■ **Task set**:
• A. In the study summary on exercise and metabolic syndrome, rewrite the stretch from "A total of 314" through "and mental resources.", changing "control group" to "comparison group".
• B. According to the study summary on exercise and metabolic syndrome, how many participants were in the control group?
• C. Continue the study summary on exercise and metabolic syndrome from the point where it ends.
───── Supplied text
An exercise-focused intervention may be effective for improving mental health, work ability, and productivity outcomes while reducing metabolic syndrome severity for individuals at a high risk for cardiovascular and metabolic disease, according to researchers.

A study, published by The Lancet Public Health, evaluated company employees to determine the effects of regular telemonitoring-supported physical activity on metabolic syndrome severity and work ability. Individuals with metabolic syndrome were randomly assigned to a 6-month lifestyle intervention involving regular exercise or to a control group. Those in the intervention group received personalized recommendations for exercise with a goal of completing 150 minutes of physical activity per week, with activity-monitor data being collected during the exercise periods.

The CDC recommends 150 minutes of moderate-intensity exercise, or 75 minutes of high-intensity exercise along with a balanced diet, for optimal health.

“Evidence before this study showed metabolic syndrome not only increases morbidity and cardiovascular mortality, but is also associated with loss of productivity and sickness absence in the working population, thereby increasing costs for the public-health system and the employer,” the authors noted. “Physical activity has an impact on metabolic syndrome severity and work ability, yet the influence of regular exercise on work ability in employees diagnosed with metabolic syndrome is not known.”

A total of 314 individuals received the intervention, while 154 people were in the control group. For those following the intervention, the average metabolic syndrome score reduced significantly after the 6-month intervention period compared to the other group. Additionally, the total score of the work ability index increased in the exercise group, including current work ability, work ability in relation to demands, and mental resources.
──────────
───── Information supplied
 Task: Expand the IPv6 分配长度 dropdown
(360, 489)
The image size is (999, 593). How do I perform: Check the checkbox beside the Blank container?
──────────
■ **Responses to the tasks**:
• A.
A total of 314 individuals received the intervention, while 154 people were in the comparison group. For those following the intervention, the average metabolic syndrome score reduced significantly after the 6-month intervention period compared to the other group. Additionally, the total score of the work ability index increased in the exercise group, including current work ability, work ability in relation to demands, and mental resources.

• B. 154 people

• C.
“The observation that improvements in exercise capacity and mental health are associated with changes in work ability shows the need to offer similar interventions broadly across the working population, not only to reduce individual risk of disease, but also to possibly ease the health-care burden and economic costs arising from metabolic syndrome conditions in an ageing population, an issue that should be addressed in further studies,” the study explained.

The authors noted that further research is needed to assess the efficacy of exercise-based intervention in a different sample, such as obesity. Due to the employee sample, the study also emphasized the socioeconomic relevance of these findings and how the exercise intervention could improve work productivity.

“Our results suggest that offering similar interventions to a broader workplace population could not only reduce individual disease risk, but also ease the burden in public health care and employers’ costs arising from metabolic syndrome conditions,” concluded the authors.